(The Center Square) – More than 213,000 long-dormant voter registrations were removed from Michigan’s Qualified Voter File over the past year, according to a preliminary analysis released Tuesday by the Michigan Fair Elections Institute.
The report points to a 38.2% drop in “active non-voter” registrations – those showing no voting activity or address updates for six or more years – falling from 558,627 in September 2025 to 345,263 as of April 1.
“The numbers are encouraging,” said Mark Vaeth, the analyst who conducted the review using Freedom of Information Act data from the Michigan Secretary of State’s office. “They do suggest real progress is being made on the long-inactive registrations we have been tracking.”
The analysis comes as concerns over election integrity remain central in Michigan and nationally.
The registrations flagged in the report had remained listed as “active” despite years, or decades, of inactivity. According to the MFEI, some records dated back to the George W. Bush administration, including entries with no updates for more than 15 years.
In a sample of 384 long-inactive registrants, 139 showed no activity since 2009 or earlier. Of those, 122 (or 87.8%) are now coded as challenged, pending or removed. Based on that rate, the report estimates roughly 187,000 pre-2010 registrations have been cleared statewide.
MFEI founder and chairperson Patrice Johnson told The Center Square in an exclusive interview that the analysis was prompted by a lack of independent data on the condition of the state’s voter rolls.
“The short answer is that nobody else was doing it,” Johnson said. “If the state won’t produce rigorous, independent data on the condition of the voter rolls, we will.”
The report highlighted the need for ongoing list maintenance. While 213,364 registrations were removed, 50,738 new registrants entered the monitored inactive pool during the same period, bringing the total to 396,001.
“The structural problem that allowed this backlog to accumulate in the first place is still embedded in Michigan’s administrative rules,” Johnson explained. “Cleaner rolls today do not guarantee cleaner rolls tomorrow without permanent audit authority.”

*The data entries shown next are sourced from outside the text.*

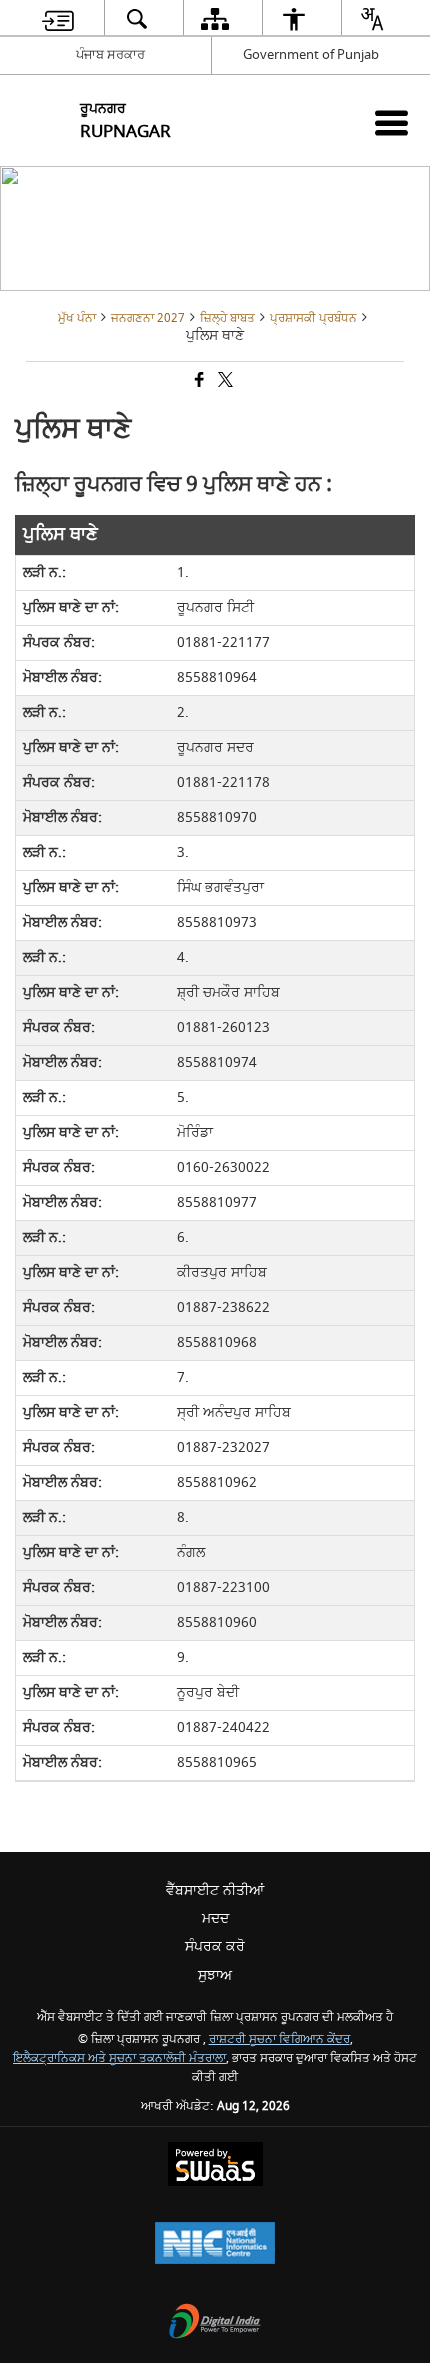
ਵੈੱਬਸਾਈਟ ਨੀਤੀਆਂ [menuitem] (215, 1890)
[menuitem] (58, 18)
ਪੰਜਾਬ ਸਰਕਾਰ (110, 54)
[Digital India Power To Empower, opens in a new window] (215, 2323)
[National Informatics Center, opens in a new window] (215, 2245)
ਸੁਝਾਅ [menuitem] (215, 1975)
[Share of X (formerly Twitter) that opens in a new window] (224, 381)
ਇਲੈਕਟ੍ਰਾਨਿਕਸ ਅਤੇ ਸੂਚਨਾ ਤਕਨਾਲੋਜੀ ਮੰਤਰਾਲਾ (119, 2058)
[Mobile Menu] (391, 122)
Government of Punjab (311, 54)
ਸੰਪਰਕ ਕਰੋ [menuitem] (215, 1946)
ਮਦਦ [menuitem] (215, 1918)
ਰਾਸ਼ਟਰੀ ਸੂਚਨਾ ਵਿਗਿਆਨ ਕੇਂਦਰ (279, 2039)
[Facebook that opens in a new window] (198, 381)
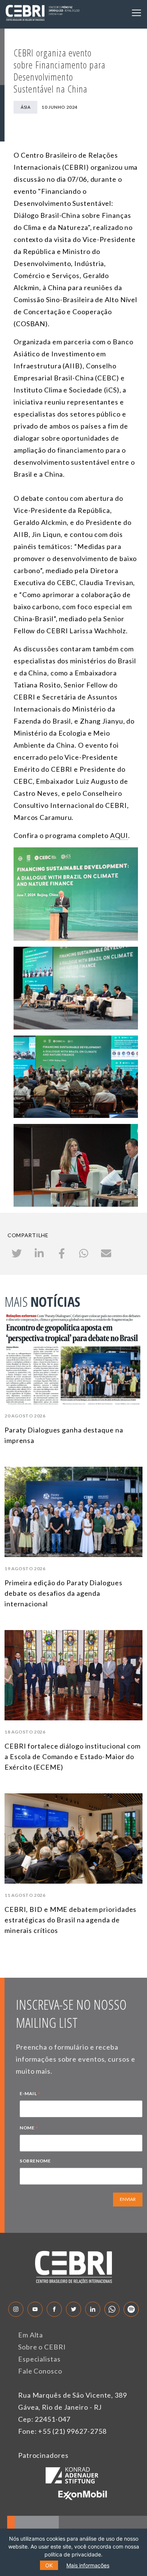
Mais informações (87, 2565)
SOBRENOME (35, 2161)
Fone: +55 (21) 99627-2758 (62, 2431)
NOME (29, 2128)
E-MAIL (30, 2094)
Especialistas (39, 2359)
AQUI (119, 835)
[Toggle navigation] (136, 12)
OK (49, 2565)
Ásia (25, 107)
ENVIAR (128, 2199)
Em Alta (30, 2335)
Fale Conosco (40, 2371)
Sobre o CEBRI (42, 2347)
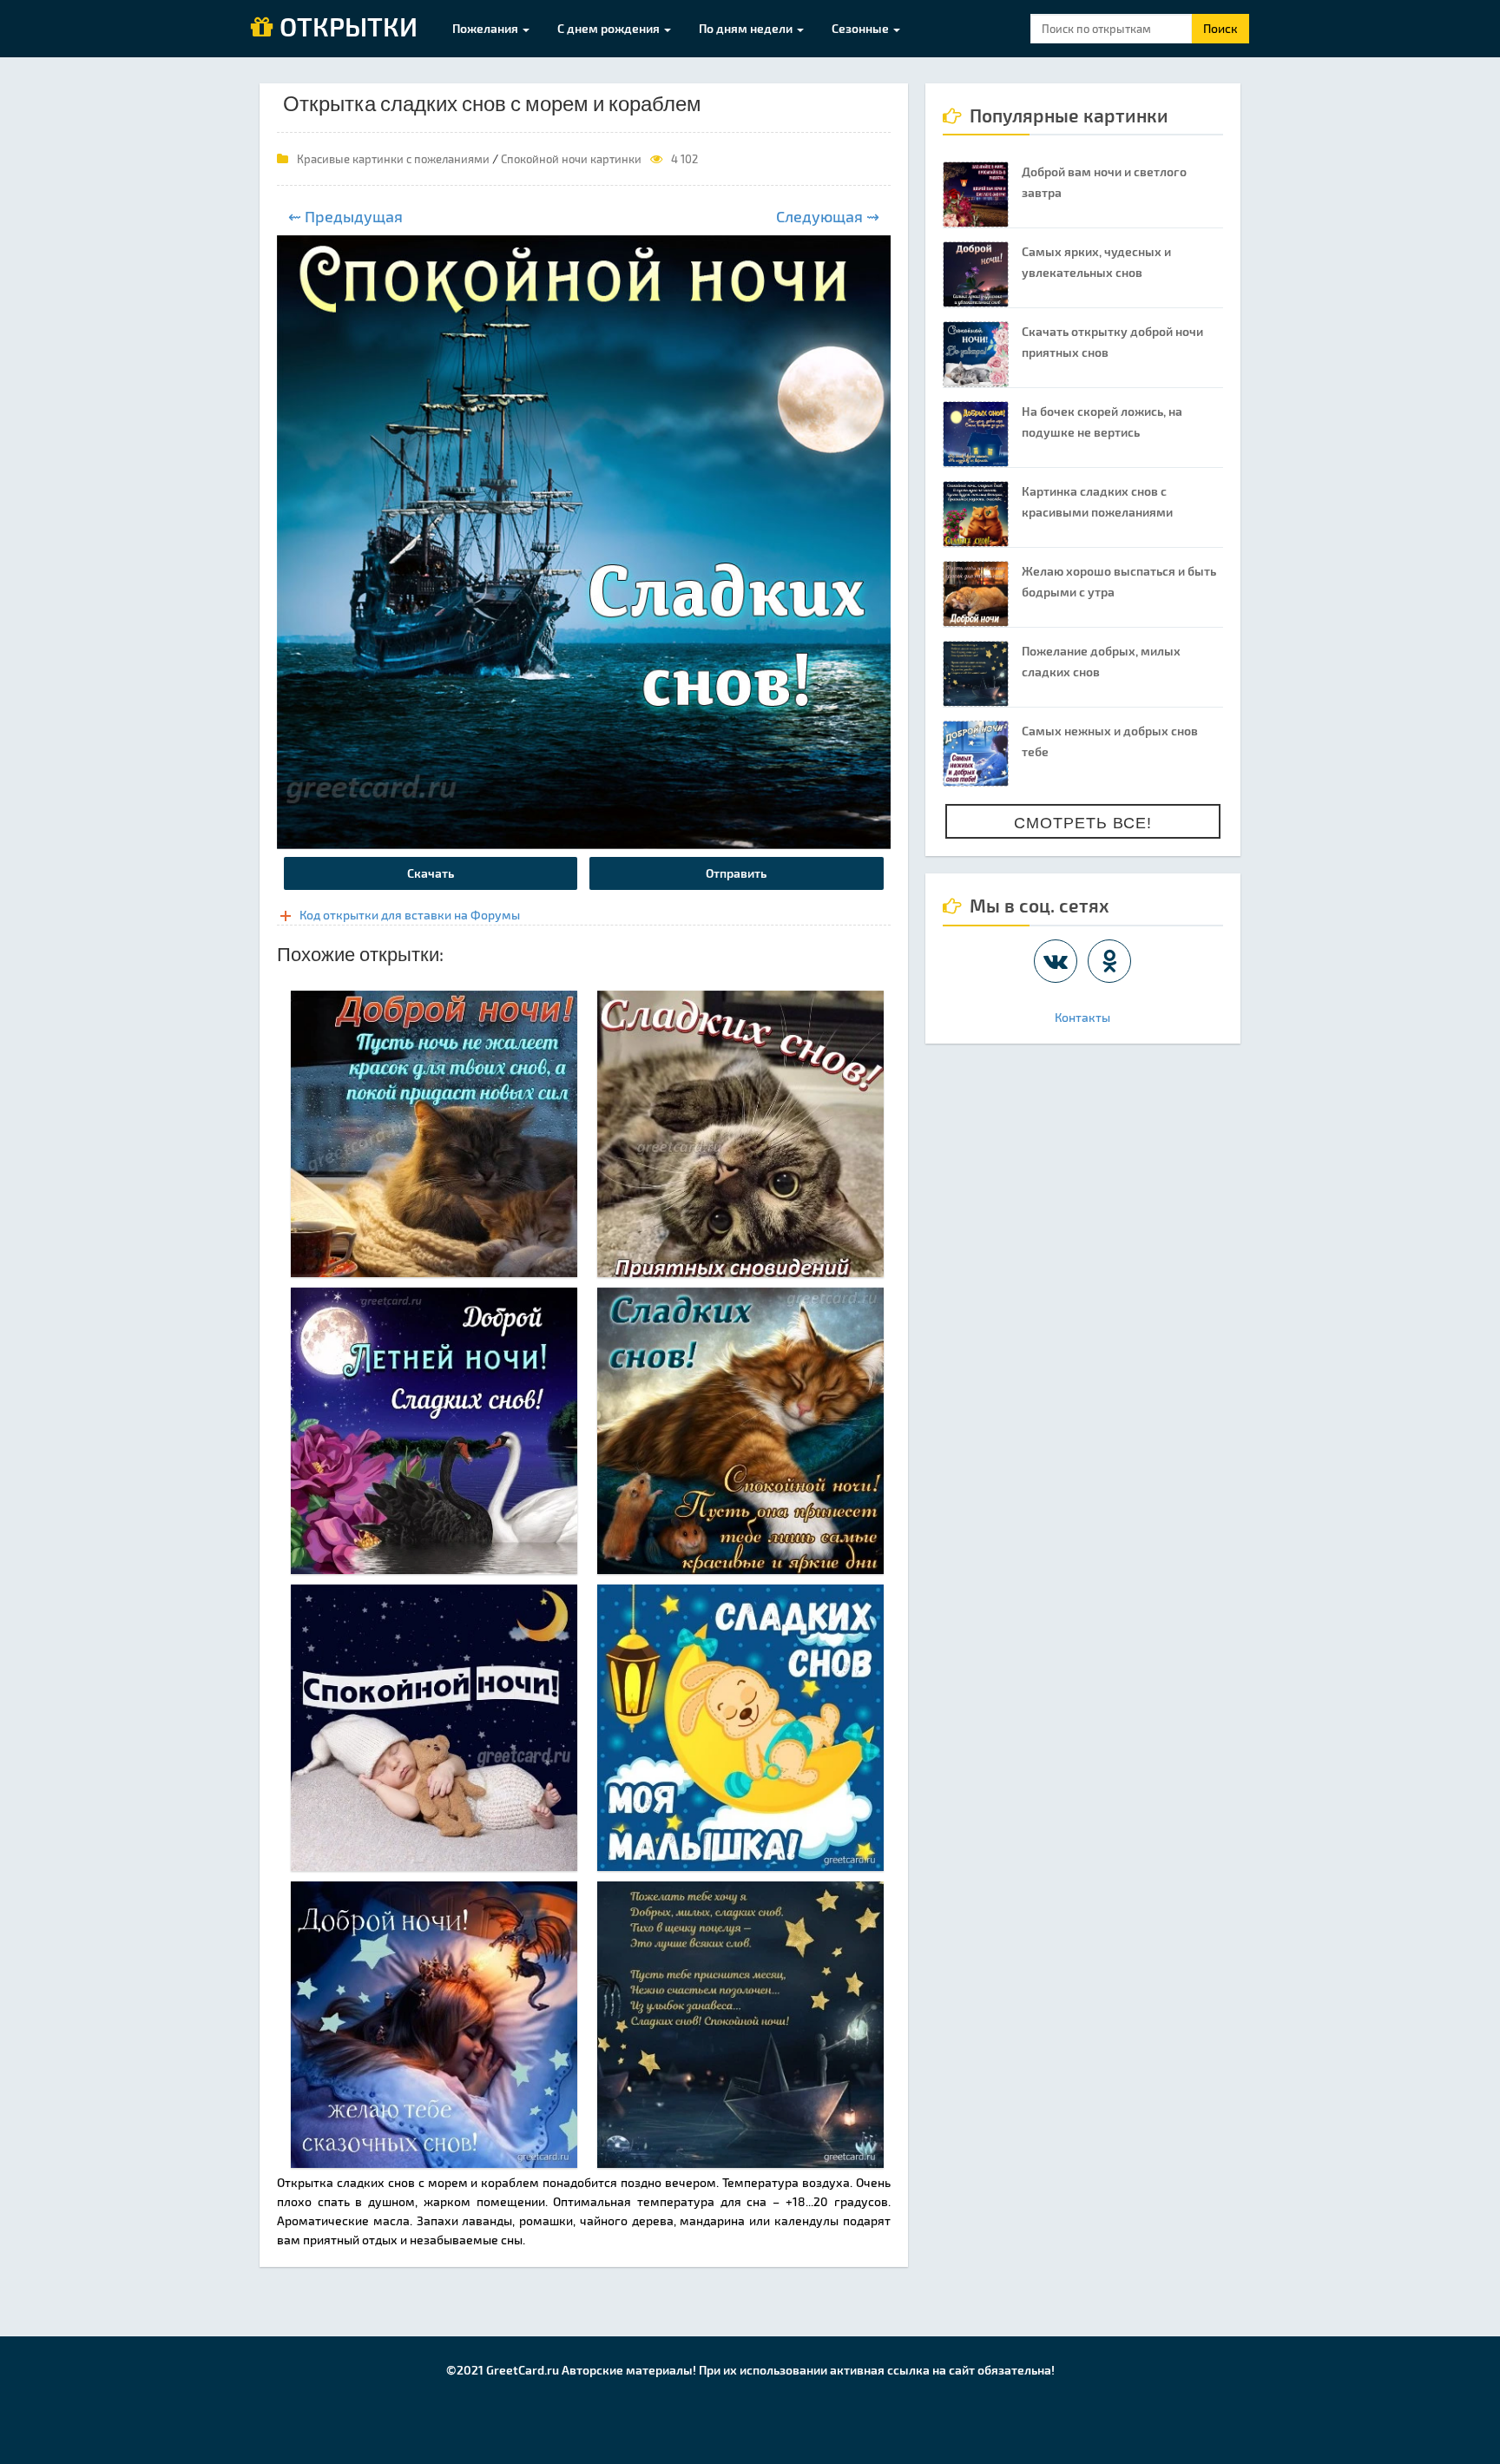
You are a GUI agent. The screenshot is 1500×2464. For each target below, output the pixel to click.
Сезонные (861, 28)
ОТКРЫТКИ (345, 28)
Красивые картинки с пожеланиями (393, 159)
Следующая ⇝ (827, 216)
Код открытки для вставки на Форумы (409, 914)
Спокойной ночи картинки (571, 159)
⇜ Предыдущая (345, 216)
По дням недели (747, 28)
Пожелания (486, 28)
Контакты (1082, 1017)
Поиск (1220, 28)
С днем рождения (609, 28)
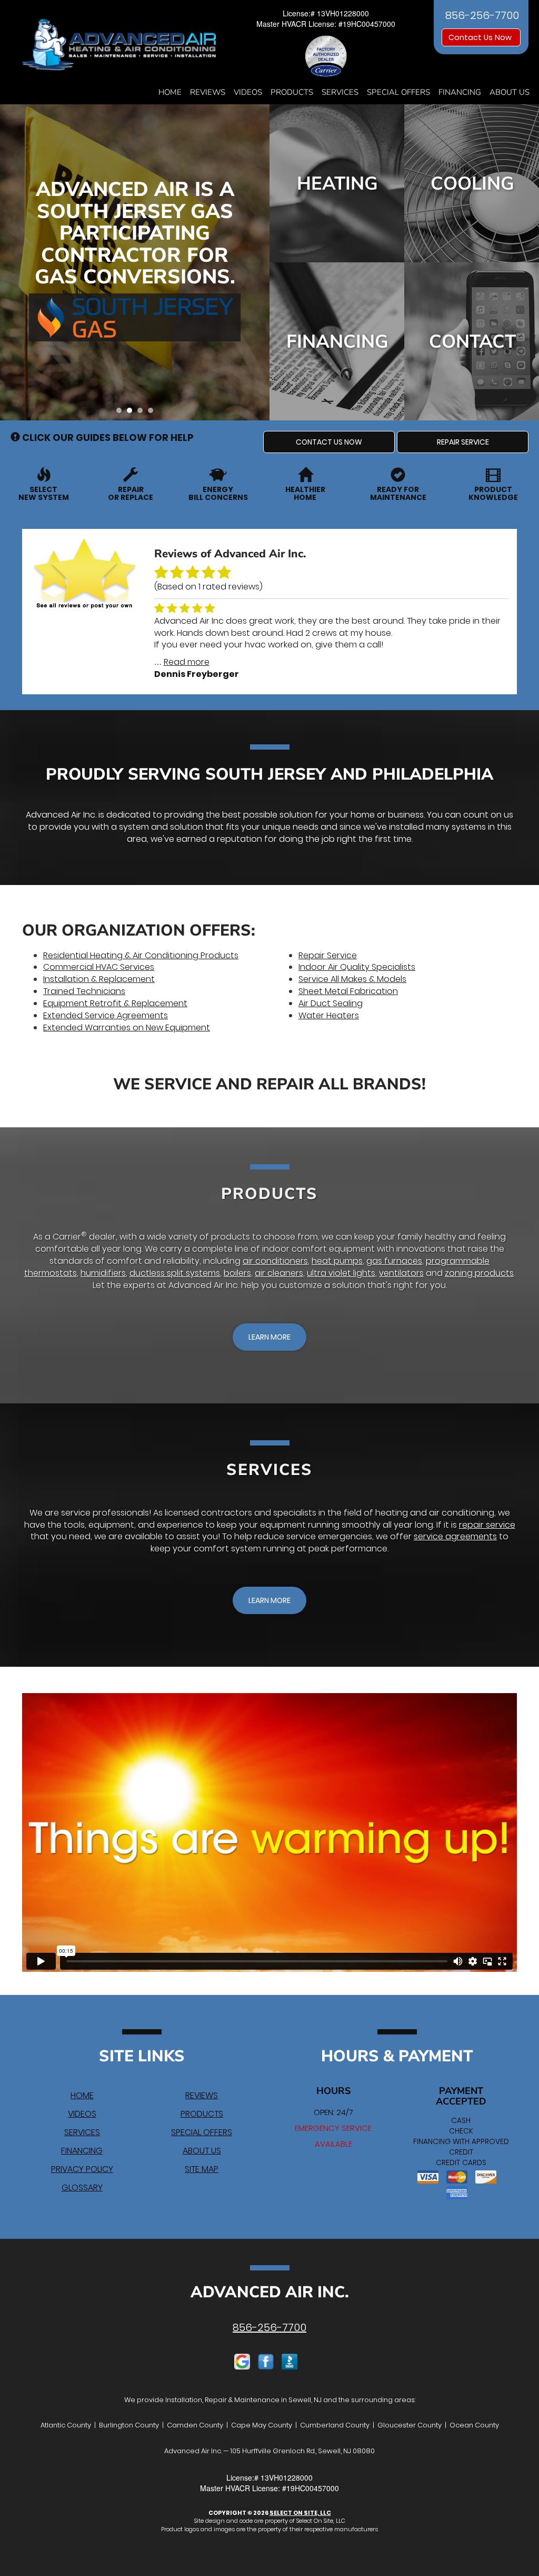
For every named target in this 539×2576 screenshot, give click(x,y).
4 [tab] (153, 413)
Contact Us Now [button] (481, 37)
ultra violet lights (341, 1273)
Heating (337, 183)
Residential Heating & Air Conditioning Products (140, 955)
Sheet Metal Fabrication (348, 991)
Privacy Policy (82, 2169)
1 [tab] (121, 413)
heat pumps (337, 1261)
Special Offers (398, 92)
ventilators (401, 1273)
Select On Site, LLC (300, 2513)
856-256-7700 (269, 2327)
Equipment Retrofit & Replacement (115, 1003)
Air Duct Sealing (330, 1003)
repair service (487, 1525)
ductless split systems (174, 1273)
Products (292, 92)
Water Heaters (328, 1015)
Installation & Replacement (99, 979)
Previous (9, 262)
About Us (510, 92)
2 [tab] (132, 413)
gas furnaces (394, 1261)
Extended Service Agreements (105, 1015)
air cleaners (279, 1273)
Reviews (207, 92)
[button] (329, 442)
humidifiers (103, 1273)
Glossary (82, 2187)
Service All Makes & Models (352, 979)
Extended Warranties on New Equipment (126, 1027)
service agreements (455, 1536)
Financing (459, 92)
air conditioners (275, 1261)
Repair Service (327, 955)
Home (170, 92)
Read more (186, 662)
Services (340, 92)
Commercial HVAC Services (98, 967)
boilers (237, 1273)
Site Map (201, 2169)
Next (257, 262)
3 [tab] (142, 413)
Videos (248, 92)
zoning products (479, 1273)
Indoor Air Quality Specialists (356, 967)
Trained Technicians (84, 991)
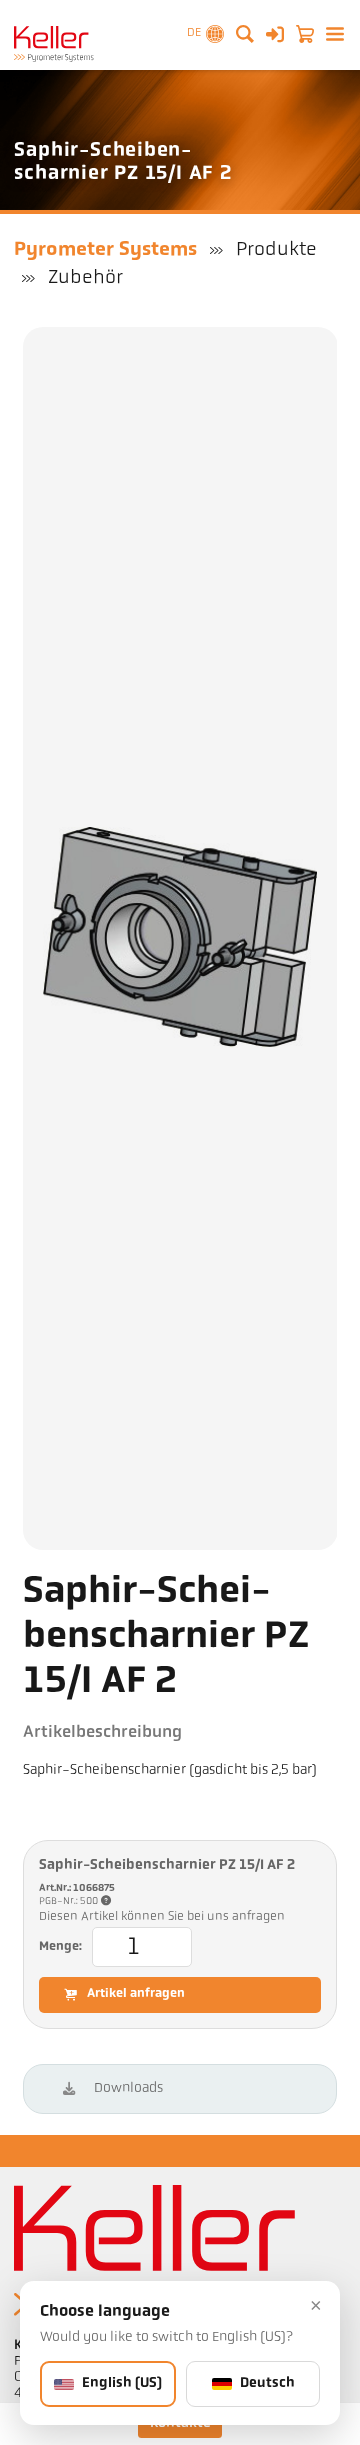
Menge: (60, 1947)
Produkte (276, 250)
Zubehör (85, 278)
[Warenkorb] (305, 34)
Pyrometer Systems (105, 250)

A full audit of the voter rolls is not expected until 2027.
State Rep. Rachelle Smit, R-Shelbyville, applauded the MFEI but said the state needs to take on more responsibility.
“No citizen organizations should have to submit FOIA requests, analyze half a million registrations, and run a legislative correspondence campaign to get the state to do what federal law already requires,” Smit said. “That is what MFEI and PIME did – and the 38.2% reduction in ghost registrations is proof it mattered.”
Despite the reduction, 345,263 registrations from the originally flagged group remain active. Johnson said the removals represent progress ahead of the 2026 election cycle but do not resolve underlying issues.
“Accurate voter rolls are the foundation of election integrity. Every ineligible registration that remains on the file is a potential vector for error or manipulation—an absentee ballot that can be requested, a name that can be checked in at the polls,” she said. “Removing 213,000 long-inactive registrations, particularly the pre-2010 records that had survived 15 years of election cycles untouched, meaningfully reduces that risk heading into November 2026. But I want to be precise: this is progress, not completion.”